En remplaçant le mot « fois » par le mot « de ». Un demi fois huit ne dit rien à un enfant ; la moitié de huit est immédiatement claire. Une fois ce lien fait, l'idée que multiplier par un nombre inférieur à 1 réduit la quantité devient évidente plutôt que paradoxale.

Faut-il apprendre la règle par cœur ?

La règle est tellement courte qu'elle s'installe seule à force d'usage. Investir le temps disponible dans le sens plutôt que dans la mémorisation est bien plus rentable : un élève qui a compris le quadrillage retrouve la règle même après plusieurs mois sans pratique.

Mon enfant applique la règle mais échoue en problème. Que faire ?

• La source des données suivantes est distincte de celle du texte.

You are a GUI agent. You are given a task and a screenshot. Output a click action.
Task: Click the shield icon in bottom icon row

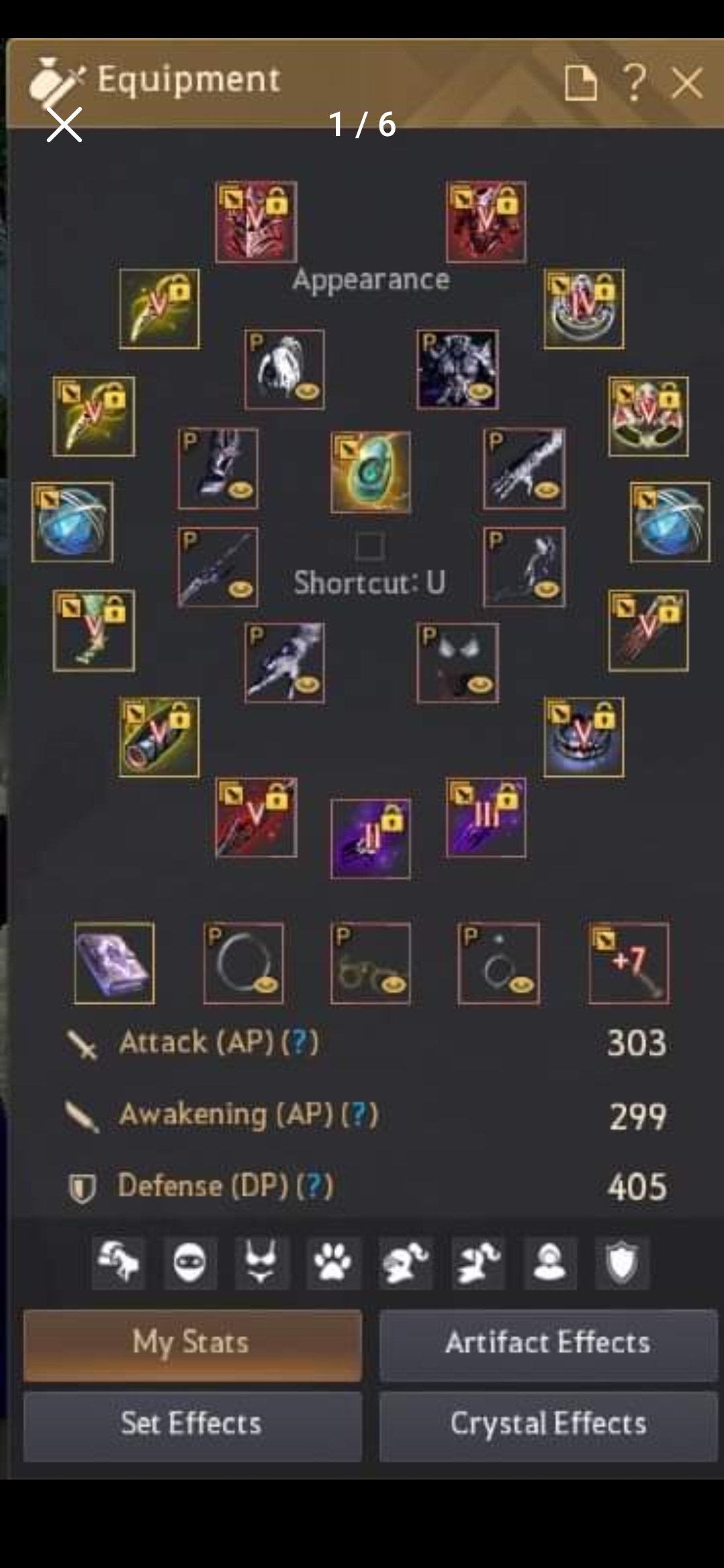pos(622,1263)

C'est le profil le plus courant sur ce chapitre. Travaillez uniquement la reconnaissance : lisez des énoncés et demandez seulement quelle opération il faut faire, sans jamais la faire. Dix énoncés en cinq minutes, deux fois par semaine, et le transfert se débloque généralement en quinze jours.

Quand la multiplication de fractions arrive-t-elle vraiment ?

La multiplication d'une fraction par un entier relève du cycle 3, donc du CM1 au CM2 puis en 6ème. La multiplication d'une fraction par une fraction se travaille au cycle 4, principalement en 5ème. Un élève de CM2 n'a pas à la maîtriser pour être à niveau.

Comment vérifier un résultat de multiplication de fractions ?

Par l'ordre de grandeur, avant tout autre contrôle. Si les deux fractions sont inférieures à 1, le résultat doit l'être aussi, et il doit même être plus petit que chacune des deux. Un enfant qui trouve un résultat supérieur à 1 en multipliant deux fractions inférieures à 1 sait immédiatement qu'il s'est trompé.

En conclusion

Sur ce chapitre, la règle s'apprend en cinq minutes et le sens en plusieurs semaines : c'est donc au sens qu'il faut consacrer le temps. Vérifiez d'abord que votre enfant traite bien les attendus réels du CM2 — fraction d'une quantité, fraction multipliée par un entier — plutôt qu'une notion de 5ème sur laquelle il n'a aucune raison d'être à l'aise. Remplacez « fois » par « de », simplifiez toujours avant de multiplier, et terminez par des problèmes où il annonce l'opération sans la faire.